On Monday 1st April 2013, the Financial Services Authority ceases to exist. Good riddance! I shall not be sorry to see it go.

As a financial regulator, it has been a signal failure and it's regime has been hallmarked by an era of regulatory mismanagement and moral cowardice. It has singularly failed to properly understand the nature of the regulatory requirement, and it has not stood up to the bullies and the powerful banksters who have repeatedly thwarted any of the FSA's best ambitions. This is hardly surprising when so many bankers and Big 4 consultants have been seconded to make up its policy deciders. Its Chairman, Lord Turner, has already scuttled off to join George Soros in New York and taken the chance to trouser another cushy pay cheque, which should make his new job of thinking great thoughts of financial market behaviour, all the more congenial!
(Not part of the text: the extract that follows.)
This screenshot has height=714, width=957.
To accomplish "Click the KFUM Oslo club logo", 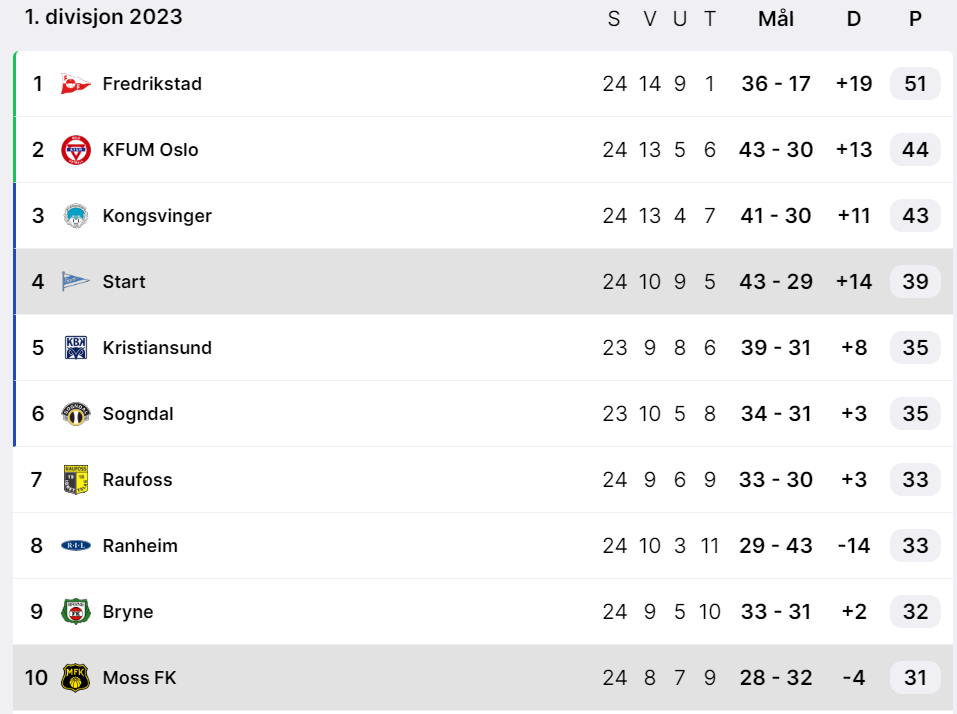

Only a few weeks ago, he was admitting to the Commission on Banking Culture that even after all these scams and frauds, he had never once considered training his FSA staff who investigate financial crime, in the history of financial criminality in the hope that they might have gained some experience from the process! Now, a few weeks later, he will soon be promoting deeply intellectual thoughts on how to operate the financial community of the future. Just goes to prove if your face fits, and having a peerage must help, it doesn't matter how big a failure you are, there will always be someone to pick up the pieces and shoe-horn you into another cushy job. He must have been negotiating this move while he was still responsible for the FSA's activities, but let's not quibble about technical niceties.

Why should we blame him, he had nothing to follow. From inception, the FSA's unwillingness to take a firm, pragmatic stand against the activities of the criminals who habituate the Square Mile was made clear, by the craven attitude of its first Executive Chairman, Sir Howard Davis, who presided over the formative years of the FSA from 1997 to 2003. During this time, he made it clear to his staff that he had no appetite for prosecuting financial criminals.

How can I say this so clearly, well one of his senior staff told me so in an interview in 2000. He said to me;

“…There is an anxiety about the new criminal functions which we are being tasked to accept…various elements such as insider dealing, market manipulation, etc, all tend to colour our internal philosophy towards the question of conducting prosecutions. You really should understand, because of the difficulties associated with obtaining convictions in the criminal courts, there is no unswerving acceptance of the need for wholesale prosecution powers…”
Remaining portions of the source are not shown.